On 25 April 2015 the traditional Dawn Service at Gallipoli was attended by more than 8000 Australians, 2000 New Zealanders and 500 official representatives from other Nations, forming a 10,500 strong crowd on the Gallipoli Peninsula in Turkey.
In Australia, the five years of the Centenary will be filled with air shows, art awards, marathons, exhibitions, parades and much more.
Communities all over Australia will remember, record and retell some of the millions of stories and events that Australians experienced during World War I.
Centenary of Military Aviation
2014 marked the Centenary of Military Aviation. Australian military aviation was born on 1 March 1914 when Lieutenant Eric Harrison flew a Bristol Boxkite from Point Cook in Victoria. During World War I, Harrison trained Australia’s first military pilots and even served overseas.
The Bristol Boxkite was the first official military aircraft to be built in Australia and was used to train many of Australia’s first military pilots. Although there are no original Bristol Boxkites left today, a replica was built in 2013.
World War I
World War I was a defining period in Australian history. Taking place only 13 years after the federation of Australia, it was one of the first major international conflicts in which our young nation had been involved.

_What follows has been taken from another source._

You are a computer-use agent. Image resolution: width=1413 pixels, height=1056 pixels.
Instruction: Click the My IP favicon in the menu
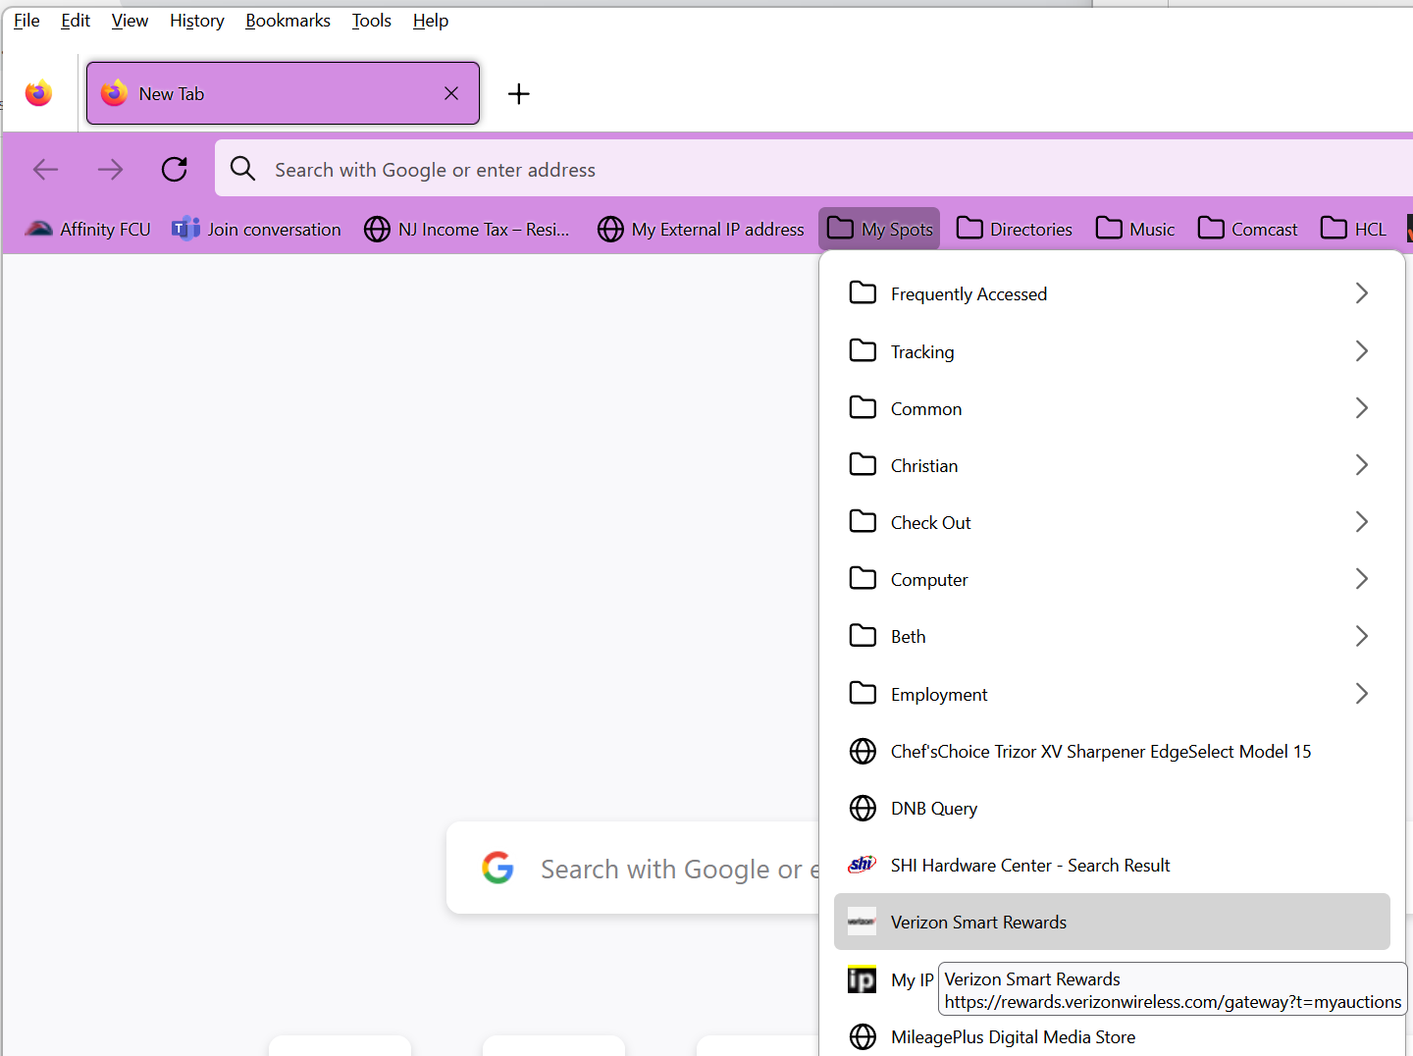pyautogui.click(x=862, y=979)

World War I began in August 1914 when Britain and Germany declared war on each other. In the same year, Australia followed Britain into war when both the Prime Minister Joseph Cook, and the Opposition Leader Andrew Fisher, declared Australia’s support for Britain. At that time 416,809 men enlisted to fight for Australia. Of these men, over 60,000 were killed and 152,000 were injured. One of the most significant events of World War I for Australians was the ANZAC landing at Gallipoli in Turkey.

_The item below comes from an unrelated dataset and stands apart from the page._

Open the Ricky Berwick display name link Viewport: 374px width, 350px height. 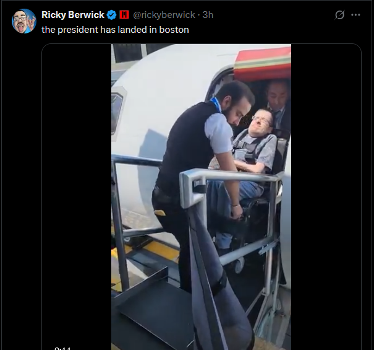[x=73, y=15]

Of all the events in Australia’s history, the battle at Gallipoli in World War I stands out as having defined the spirit of our nation.
Although Gallipoli represents different things to different people, the story of the ANZACs who fought at Gallipoli is one of perseverance and courage in the face of failure and despair.
After four months of training in Egypt, the ANZAC troops left for Gallipoli. At dawn on 25 April 1915 they landed at a beach now known as ANZAC Cove. The landing was nightmarish; the beach was at the bottom of a steep slope, meaning that the ANZACs had a tough and dangerous struggle to climb up the beach as the well-organised Turkish troops rained shells and gunfire down onto them from the top of the cliff.
Here is the failure and the legend of the ANZACs: they had landed in the wrong position. They had meant to land on a flat beach where they would have had a better chance of reaching the shore to attack enemy troops.
Instead, the ANZACs and the Turkish troops reached a deadlock, with neither able to take any new ground for months. The ANZACs began evacuating on 20 December 1915. The Australians had spent only eight months in Gallipoli, but in this short time had suffered 25,000 casualties, including 8700 deaths.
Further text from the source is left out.